If faith, then new birth; if new birth, then sonship; if sonship, then "an heir of God, and a joint-heir with Christ." But if you have not got your foot upon the lowest round of the ladder, you will never come within sight of the blessed face of Him who stands at the top of it, and who looks down to you at this moment, saying to you, "My child, wilt thou not at this time cry unto me, 'Abba, Father?

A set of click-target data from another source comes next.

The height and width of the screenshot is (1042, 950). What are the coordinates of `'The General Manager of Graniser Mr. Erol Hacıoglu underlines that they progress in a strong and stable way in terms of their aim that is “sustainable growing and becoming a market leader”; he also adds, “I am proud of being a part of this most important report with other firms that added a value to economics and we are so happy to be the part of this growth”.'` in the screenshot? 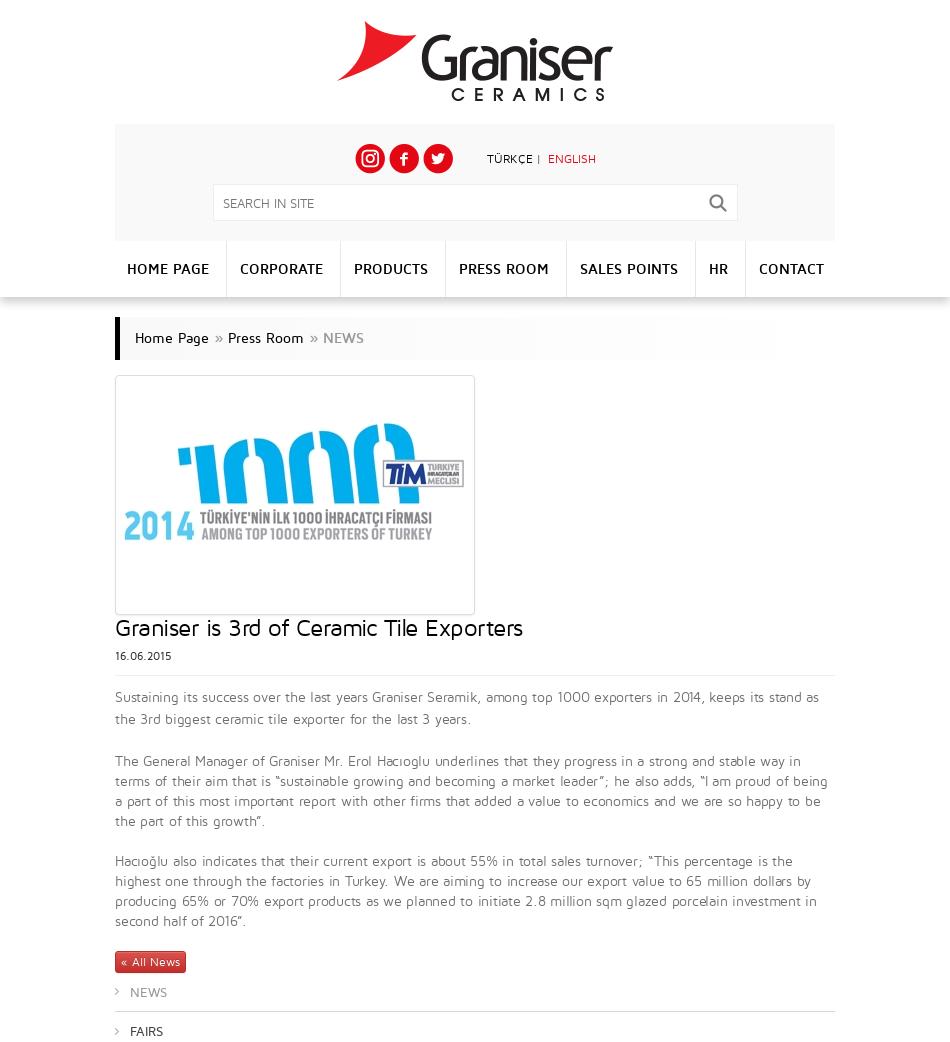 It's located at (115, 789).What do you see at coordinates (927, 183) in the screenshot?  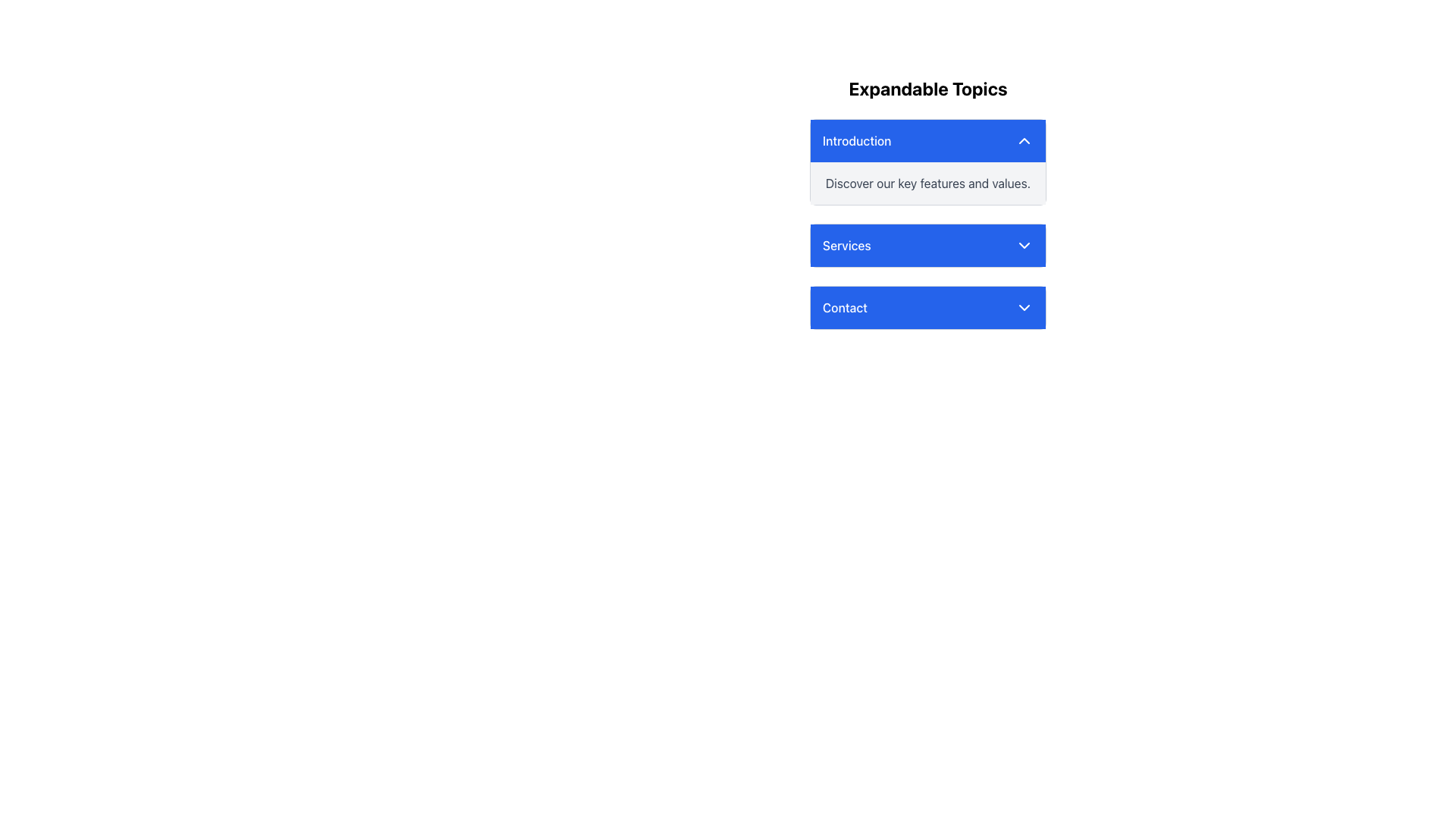 I see `the text label displaying 'Discover our key features and values.' which is styled in gray font on a white background, located in the expanded section under the 'Introduction' tab` at bounding box center [927, 183]. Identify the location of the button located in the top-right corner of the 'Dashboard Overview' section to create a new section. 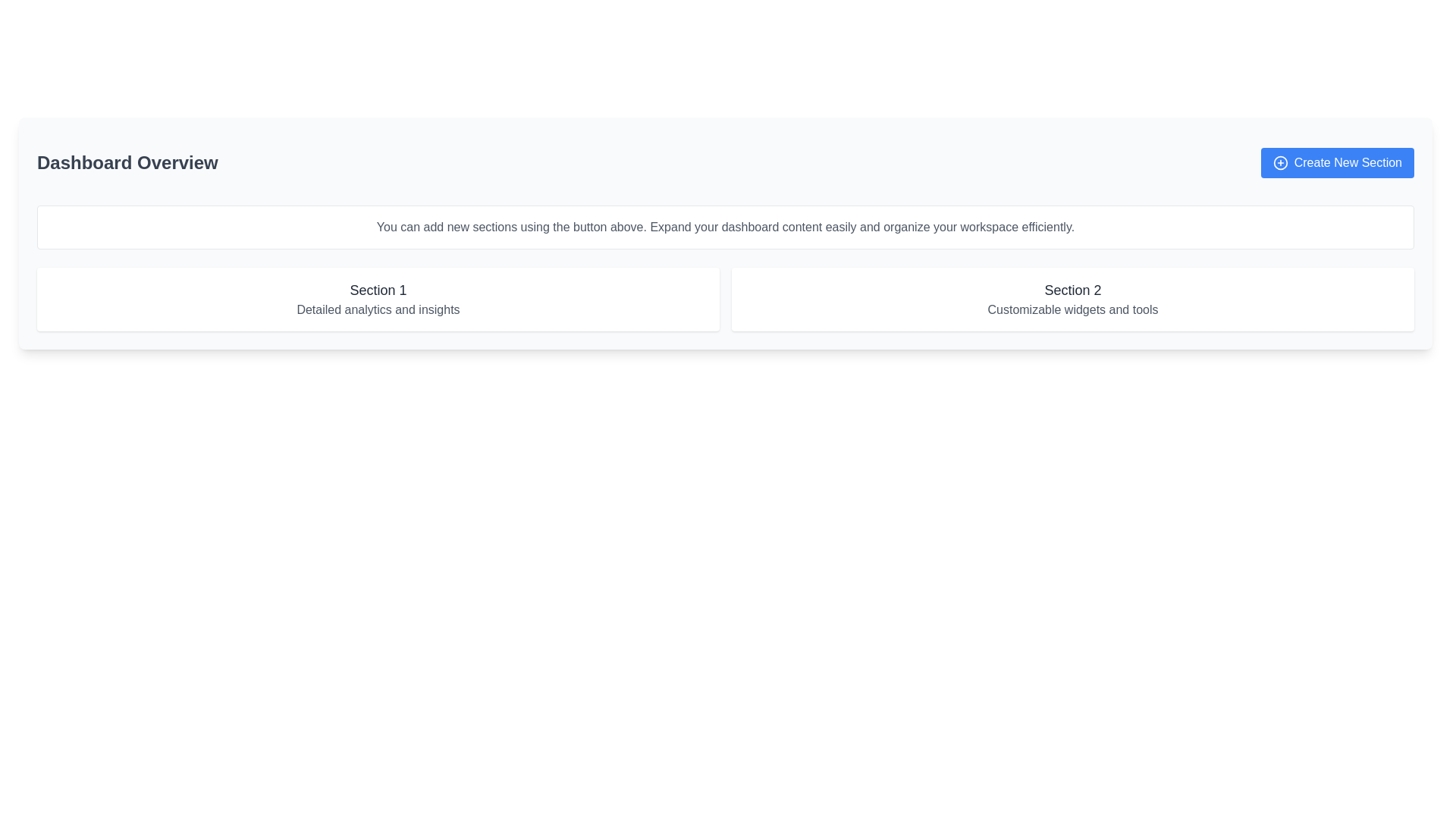
(1337, 163).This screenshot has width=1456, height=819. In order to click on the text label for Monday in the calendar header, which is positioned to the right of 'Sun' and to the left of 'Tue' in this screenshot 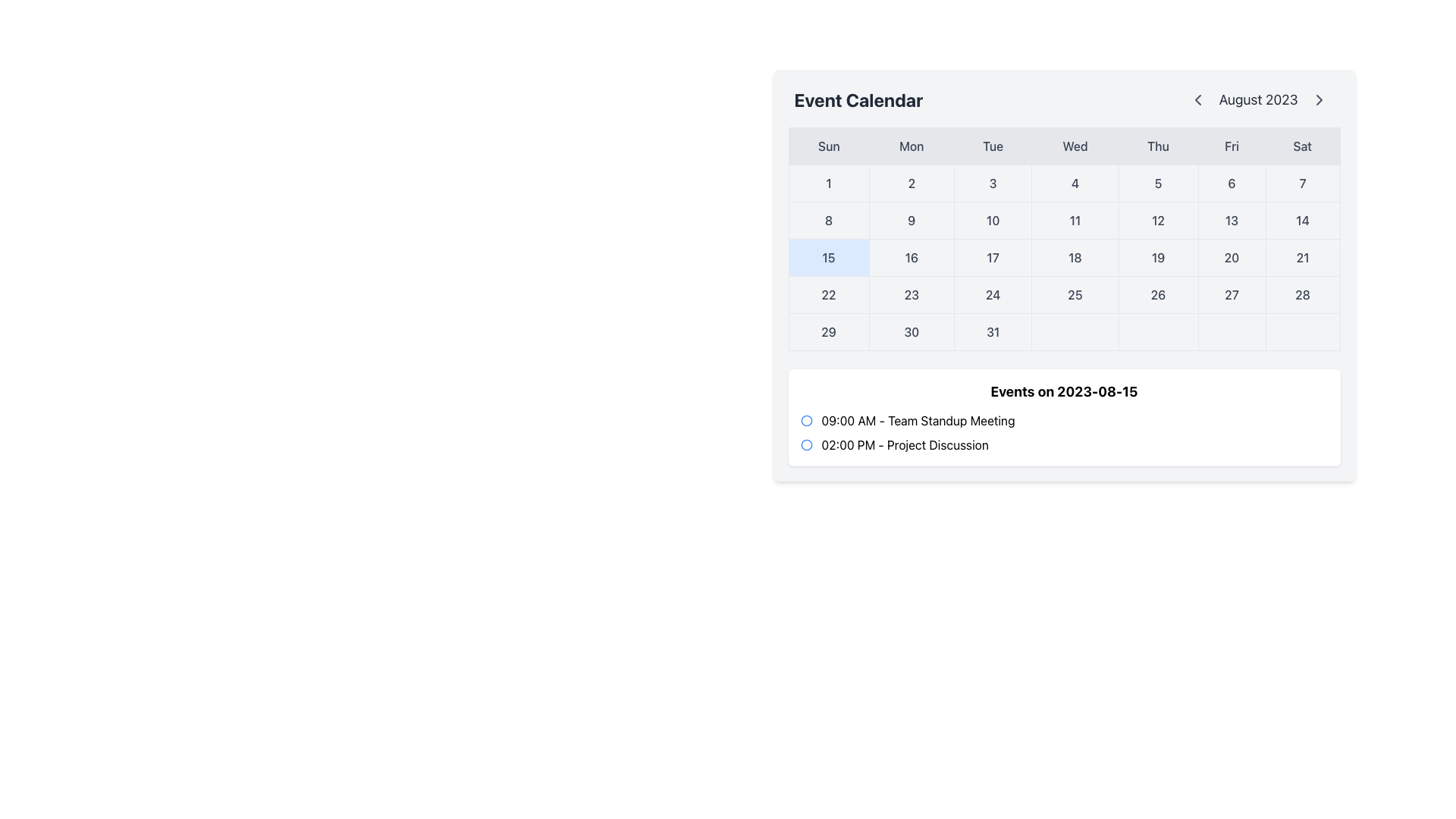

There is no long interval between the sense of thirst and the trickling of the stream over the parched lip; but ever it is flowing, flowing past us, and the desire is but the opening of the lips to receive the limpid, and life-giving waters. No one ever desired the grace of God, really and truly desired it, but just in proportion as he desired it, he got it; just in proportion as he thirsted, he was satisfied.

Transiency is stamped on all our possessions, occupations, and delights. We have the hunger for eternity in our souls, the thought of eternity in our hearts, the destination for eternity written on our inmost being, and the need to ally ourselves with eternity proclaimed by the most short-lived trifles of time. Either these things will be the blessing or the curse of our lives. Which do yon mean that they shall be for you?

As the flowers follow the sun, and silently hold up their petals to be tinted and enlarged by its shining, so must we, if we would know the joy of God, hold our souls, wills, hearts, and minds, still before Him, whose voice commands, whose love warns, whose truth makes fair our whole being. God speaks for the most part in such silence only. If the soul be full of tumult and jangling voices, His voice is little likely to be heard.

It is not my strength that grows, so much as God's strength in me, which is given more abundantly as the days roll. It is so given on one condition. If my faith has laid hold of the infinite, the exhaustless, the immortal energy of God, unless there is something fearfully wrong about me, I shall be getting purer, nobler, wiser, more observant of His will; gentler, like Christ; every way fitter for His service, and for larger service, as the days increase.

It is not the thinker who is the true king of men, as we sometimes hear it proudly said. We need one who will not only show, but be the Truth; who will not only point, but open and be the Way; who will not only communicate thought, but give, because He is the Life. Not the rabbi's pulpit, nor the teacher's desk, still less the gilded chairs of earthly monarchs, least of all the' tents of conquerors, are the throne of the true king. He rules from the cross.

Ah, my brother, it is a far harder thing, and it is afar higher proof of a thorough-going, persistent, Christian principle woven into the very texture of my soul, to go on plodding and patient, never taken by surprise by any small temptation, than to gather into myself the strength which God has given me, and, expecting some great storm to come down upon me, to stand fast, and let it rage. It is a great deal easier to die once for Christ than to live always for Him.

"Oh, when we are journeying through the murky night and the dark woods of affliction and sorrow, it is something to find here and there a spray broken, or a leafy stem bent down with the tread of His foot and the brush of His hand as He passed; and to remember that the path He trod He has hallowed, and thus to find lingering fragrance and hidden strength in the remembrance of Him as "in all points tempted like as we are," bearing grief for us, bearing grief with us, bearing grief like us."

As Christ's ministry drew to its close, its severity and its gentleness both increased; its severity to the class from whom it never turned away. Side by side through all His manifestations of Himself, there were the two aspects: "He showed Himself froward " (if I may quote the word) to the self-righteous and the Pharisee; and He bent with more than a woman's tenderness of 'yearning love over the darkness and sinfulness, which in its great darkness dimly knew itself blind, and in its sinfulness stretched out a lame hand of faith, and groped after a Divine deliverer.